### Supplied material
○ ○ ○
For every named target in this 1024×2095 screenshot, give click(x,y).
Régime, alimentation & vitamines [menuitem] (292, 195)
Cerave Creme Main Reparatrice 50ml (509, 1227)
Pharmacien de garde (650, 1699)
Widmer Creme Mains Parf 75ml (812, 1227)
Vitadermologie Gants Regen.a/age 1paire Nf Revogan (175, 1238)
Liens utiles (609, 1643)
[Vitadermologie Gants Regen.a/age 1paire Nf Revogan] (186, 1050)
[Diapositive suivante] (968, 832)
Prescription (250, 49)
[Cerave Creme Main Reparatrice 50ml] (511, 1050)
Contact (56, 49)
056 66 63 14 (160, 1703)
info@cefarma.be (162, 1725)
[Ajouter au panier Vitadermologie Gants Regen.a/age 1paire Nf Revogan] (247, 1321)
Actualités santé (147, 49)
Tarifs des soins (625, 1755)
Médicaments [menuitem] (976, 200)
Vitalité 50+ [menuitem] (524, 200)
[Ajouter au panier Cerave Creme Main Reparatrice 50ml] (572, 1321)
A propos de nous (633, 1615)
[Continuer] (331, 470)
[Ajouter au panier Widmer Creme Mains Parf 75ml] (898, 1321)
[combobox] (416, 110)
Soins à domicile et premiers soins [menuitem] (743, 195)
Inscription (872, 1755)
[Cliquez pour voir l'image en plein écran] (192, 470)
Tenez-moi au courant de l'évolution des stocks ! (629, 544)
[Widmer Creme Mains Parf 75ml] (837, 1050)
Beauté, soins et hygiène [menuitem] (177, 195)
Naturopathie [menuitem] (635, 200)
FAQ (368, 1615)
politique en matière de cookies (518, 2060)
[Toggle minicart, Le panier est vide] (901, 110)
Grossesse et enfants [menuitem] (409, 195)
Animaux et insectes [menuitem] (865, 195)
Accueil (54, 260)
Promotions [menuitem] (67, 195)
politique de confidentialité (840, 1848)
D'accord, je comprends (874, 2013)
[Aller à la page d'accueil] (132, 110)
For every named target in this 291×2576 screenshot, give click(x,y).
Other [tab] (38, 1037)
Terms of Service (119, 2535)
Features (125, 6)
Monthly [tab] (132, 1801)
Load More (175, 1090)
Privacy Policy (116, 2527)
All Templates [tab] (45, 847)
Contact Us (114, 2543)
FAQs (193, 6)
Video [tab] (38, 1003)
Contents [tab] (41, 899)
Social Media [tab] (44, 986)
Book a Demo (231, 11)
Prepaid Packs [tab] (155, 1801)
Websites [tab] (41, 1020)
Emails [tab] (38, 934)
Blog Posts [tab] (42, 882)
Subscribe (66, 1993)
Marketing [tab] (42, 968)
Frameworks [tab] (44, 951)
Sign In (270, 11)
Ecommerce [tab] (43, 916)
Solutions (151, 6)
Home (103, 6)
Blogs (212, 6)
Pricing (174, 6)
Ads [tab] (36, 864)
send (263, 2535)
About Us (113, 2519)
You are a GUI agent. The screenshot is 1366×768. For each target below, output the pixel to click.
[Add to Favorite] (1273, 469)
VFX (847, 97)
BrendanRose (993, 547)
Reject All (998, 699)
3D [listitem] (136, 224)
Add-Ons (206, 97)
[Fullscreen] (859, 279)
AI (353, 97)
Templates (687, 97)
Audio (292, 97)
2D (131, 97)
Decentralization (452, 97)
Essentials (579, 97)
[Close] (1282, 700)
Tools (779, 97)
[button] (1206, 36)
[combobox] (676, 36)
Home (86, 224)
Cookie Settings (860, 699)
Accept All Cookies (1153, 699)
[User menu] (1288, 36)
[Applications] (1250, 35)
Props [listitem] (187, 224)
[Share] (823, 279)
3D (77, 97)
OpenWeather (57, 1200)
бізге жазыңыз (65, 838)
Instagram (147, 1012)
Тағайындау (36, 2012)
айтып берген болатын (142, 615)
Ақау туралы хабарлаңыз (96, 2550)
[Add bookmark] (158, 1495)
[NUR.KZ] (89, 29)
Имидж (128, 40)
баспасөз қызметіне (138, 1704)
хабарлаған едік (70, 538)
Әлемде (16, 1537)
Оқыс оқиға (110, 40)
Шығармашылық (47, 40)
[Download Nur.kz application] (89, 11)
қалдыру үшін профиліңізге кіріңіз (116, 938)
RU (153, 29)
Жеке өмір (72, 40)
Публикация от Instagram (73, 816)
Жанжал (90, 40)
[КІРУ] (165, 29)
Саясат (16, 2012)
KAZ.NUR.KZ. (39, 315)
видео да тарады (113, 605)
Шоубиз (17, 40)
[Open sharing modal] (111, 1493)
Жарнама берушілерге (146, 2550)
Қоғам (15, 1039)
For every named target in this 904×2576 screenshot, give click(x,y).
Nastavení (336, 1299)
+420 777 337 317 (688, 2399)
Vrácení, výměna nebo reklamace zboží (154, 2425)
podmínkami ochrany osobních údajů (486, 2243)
○ ○ ○
### Instructions for the task
Your output should match the records above word for word.

### Output for this exercise
For every named target in this 1024×2095 screenshot, give click(x,y).
Régime, alimentation & vitamines [menuitem] (292, 195)
Cerave Creme Main Reparatrice 50ml (509, 1227)
Pharmacien de garde (650, 1699)
Widmer Creme Mains Parf 75ml (812, 1227)
Vitadermologie Gants Regen.a/age 1paire Nf Revogan (175, 1238)
Liens utiles (609, 1643)
[Vitadermologie Gants Regen.a/age 1paire Nf Revogan] (186, 1050)
[Diapositive suivante] (968, 832)
Prescription (250, 49)
[Cerave Creme Main Reparatrice 50ml] (511, 1050)
Contact (56, 49)
056 66 63 14 (160, 1703)
info@cefarma.be (162, 1725)
[Ajouter au panier Vitadermologie Gants Regen.a/age 1paire Nf Revogan] (247, 1321)
Actualités santé (147, 49)
Tarifs des soins (625, 1755)
Médicaments [menuitem] (976, 200)
Vitalité 50+ [menuitem] (524, 200)
[Ajouter au panier Cerave Creme Main Reparatrice 50ml] (572, 1321)
A propos de nous (633, 1615)
[Continuer] (331, 470)
[Ajouter au panier Widmer Creme Mains Parf 75ml] (898, 1321)
[combobox] (416, 110)
Soins à domicile et premiers soins [menuitem] (743, 195)
Inscription (872, 1755)
[Cliquez pour voir l'image en plein écran] (192, 470)
Tenez-moi au courant de l'évolution des stocks ! (629, 544)
[Widmer Creme Mains Parf 75ml] (837, 1050)
Beauté, soins et hygiène [menuitem] (177, 195)
Naturopathie [menuitem] (635, 200)
FAQ (368, 1615)
politique en matière de cookies (518, 2060)
[Toggle minicart, Le panier est vide] (901, 110)
Grossesse et enfants [menuitem] (409, 195)
Animaux et insectes [menuitem] (865, 195)
Accueil (54, 260)
Promotions [menuitem] (67, 195)
politique de confidentialité (840, 1848)
D'accord, je comprends (874, 2013)
[Aller à la page d'accueil] (132, 110)
For every named target in this 291×2576 screenshot, give click(x,y).
Other [tab] (38, 1037)
Terms of Service (119, 2535)
Features (125, 6)
Monthly [tab] (132, 1801)
Load More (175, 1090)
Privacy Policy (116, 2527)
All Templates [tab] (45, 847)
Contact Us (114, 2543)
FAQs (193, 6)
Video [tab] (38, 1003)
Contents [tab] (41, 899)
Social Media [tab] (44, 986)
Book a Demo (231, 11)
Prepaid Packs [tab] (155, 1801)
Websites [tab] (41, 1020)
Emails [tab] (38, 934)
Blog Posts [tab] (42, 882)
Subscribe (66, 1993)
Marketing [tab] (42, 968)
Frameworks [tab] (44, 951)
Sign In (270, 11)
Ecommerce [tab] (43, 916)
Solutions (151, 6)
Home (103, 6)
Blogs (212, 6)
Pricing (174, 6)
Ads [tab] (36, 864)
send (263, 2535)
About Us (113, 2519)
You are a GUI agent. The screenshot is 1366×768. For each target below, output the pixel to click.
[Add to Favorite] (1273, 469)
VFX (847, 97)
BrendanRose (993, 547)
Reject All (998, 699)
3D [listitem] (136, 224)
Add-Ons (206, 97)
[Fullscreen] (859, 279)
AI (353, 97)
Templates (687, 97)
Audio (292, 97)
2D (131, 97)
Decentralization (452, 97)
Essentials (579, 97)
[Close] (1282, 700)
Tools (779, 97)
[button] (1206, 36)
[combobox] (676, 36)
Home (86, 224)
Cookie Settings (860, 699)
Accept All Cookies (1153, 699)
[User menu] (1288, 36)
[Applications] (1250, 35)
Props [listitem] (187, 224)
[Share] (823, 279)
3D (77, 97)
OpenWeather (57, 1200)
бізге жазыңыз (65, 838)
Instagram (147, 1012)
Тағайындау (36, 2012)
айтып берген болатын (142, 615)
Ақау туралы хабарлаңыз (96, 2550)
[Add bookmark] (158, 1495)
[NUR.KZ] (89, 29)
Имидж (128, 40)
баспасөз қызметіне (138, 1704)
хабарлаған едік (70, 538)
Әлемде (16, 1537)
Оқыс оқиға (110, 40)
Шығармашылық (47, 40)
[Download Nur.kz application] (89, 11)
қалдыру үшін профиліңізге кіріңіз (116, 938)
RU (153, 29)
Жеке өмір (72, 40)
Публикация от Instagram (73, 816)
Жанжал (90, 40)
[КІРУ] (165, 29)
Саясат (16, 2012)
KAZ.NUR.KZ. (39, 315)
видео да тарады (113, 605)
Шоубиз (17, 40)
[Open sharing modal] (111, 1493)
Жарнама берушілерге (146, 2550)
Қоғам (15, 1039)
For every named target in this 904×2576 screenshot, give click(x,y).
Nastavení (336, 1299)
+420 777 337 317 (688, 2399)
Vrácení, výměna nebo reklamace zboží (154, 2425)
podmínkami ochrany osobních údajů (486, 2243)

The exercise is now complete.